Nas ocasiões em que o voto proferido pelo credor é feito não em consideração ao seu interesse como credor, mas manifestamente à proteção de seus interesses exclusivamente particulares, o voto deve, assim, ser considerado abusivoComo o voto, ao ser proferido, não precisa ser fundamentado, o voto abusivo deverá ser apreciado à vista dos diversos elementos constantes da deliberação assemblear. Entre as situações que podem indicar que o voto extrapolou o poder conferido ao credor e que exigirão avaliação mais cuidadosa podem-se apontar: a indisponibilidade de negociar as condições de pagamento e a irracionalidade econômica. Ressalta-se que, em ambas as hipóteses, pode não haver nenhum abuso, mas apenas a avaliação pelo credor de que, ainda que incorretamente, acredita que seria mais bem satisfeito de outra forma. Diante da dificuldade da demonstração da má-fé pela parte adversa, a existência dessas situações poderá permitir a inversão do ônus da prova de modo que o votante esclareça os motivos ou seu raciocínio por ocasião do voto”.

No caso concreto, restou configurado que a instituição financeira, única credora da classe II e credora da classe III, após diversas suspensões da assembleia geral de credores para que seu representante pudesse levar as propostas à apreciação de sua diretoria [2], não demonstrava ânimo de negociar, não apresentando qualquer contraproposta ou condição que lhe seria aceitável, demonstrando ainda já haver uma posição pré-estabelecida pela reprovação do plano, razão pela qual o seu voto foi anulado pelo juiz de primeira instância instância.

Importante notar ainda nas razões trazidas no acórdão, que para a rejeição do plano, deveria o credor demonstrar racionalmente que o cenário apresentado no PRJ lhe seria mais desvantajoso que na falência, o que para o caso de uma instituição financeira não traria qualquer dificuldade adicional.

Visão da doutrina
No mesmo sentido, Fábio Ulhoa menciona que há abusividade no voto “quando a vontade declarada no voto não lhe traz nenhum benefício ou prejudica o devedor, os demais credores e a própria finalidade da recuperação judicial[3], ou seja, se o voto do credor é prejudicial a ele próprio comparado à hipótese de falência, não haveria razão lógica para se manifestar contrariamente ao plano, não impedindo, a nosso ver uma negociação para a melhoria nas condições de pagamento.

Conclusão
Não é razoável admitir que um credor possa colocar em risco a sobrevivência de uma empresa, empregos, renda e tudo o mais o que deriva do funcionamento de uma sociedade, sem demonstrar sequer coerência econômica, o que age em absoluta contrariedade ao princípio essencial da legislação recuperacional corporificado no artigo 47 da LRF.

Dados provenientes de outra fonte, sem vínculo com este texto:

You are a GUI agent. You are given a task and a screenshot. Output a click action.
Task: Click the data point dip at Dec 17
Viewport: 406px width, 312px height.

Dessa forma, o que se abstrai desse recente julgamento é que o voto contrário à aprovação do plano de recuperação judicial deve ser justificado, não cabendo sua reprovação arbitrária, pois incompatível com o espírito da legislação.

 


 

[1] Agravo de Instrumento nº 2180329-07.2022.8.26.0000

[2] O PRJ foi aprovado na sétima assembleia em continuação, após a anulação do voto desse credor.

[3] COELHO, Fábio Ulhoa. Comentários à Lei de Falências e de Recuperação de Empresas. 14 ed. rev. atual. e ampl. Thompson Reuters Brasil. 2021. São Paulo. Fls. 148.